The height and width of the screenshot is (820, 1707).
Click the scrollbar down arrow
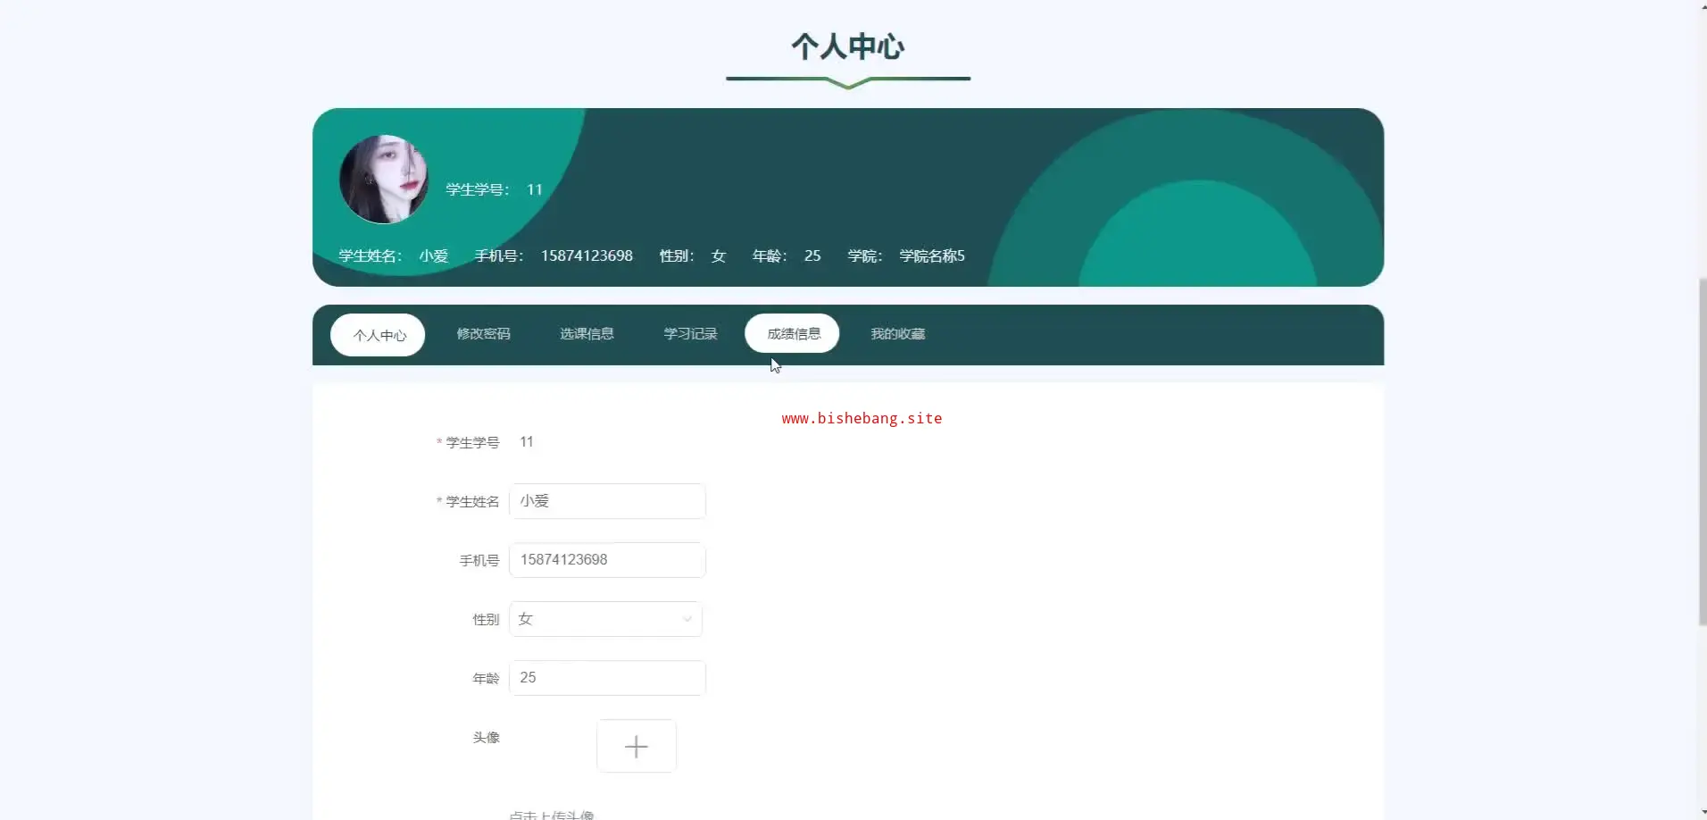[x=1702, y=814]
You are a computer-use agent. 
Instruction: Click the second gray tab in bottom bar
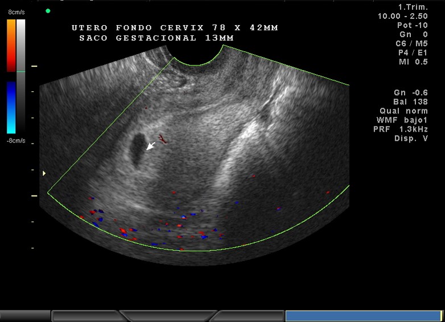(85, 316)
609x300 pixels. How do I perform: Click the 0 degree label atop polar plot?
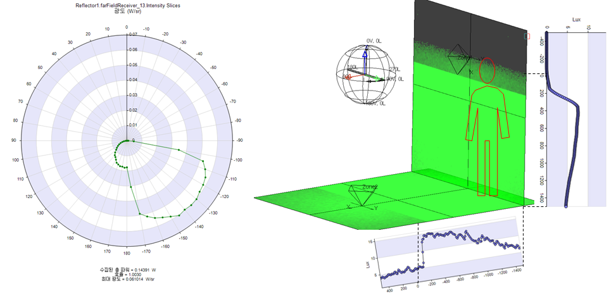pyautogui.click(x=127, y=28)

=-=-=-=-=

WORK TO BE COMPLETED - Leaving images out, please output every line of the data exactly.

SOLUTION FOR THIS PROBLEM -
The height and width of the screenshot is (820, 1707).
Click the scrollbar down arrow
[x=1702, y=814]
You are a computer-use agent. 
Instruction: Click the second gray tab in bottom bar
(85, 316)
609x300 pixels. How do I perform: Click the 0 degree label atop polar plot?
pyautogui.click(x=127, y=28)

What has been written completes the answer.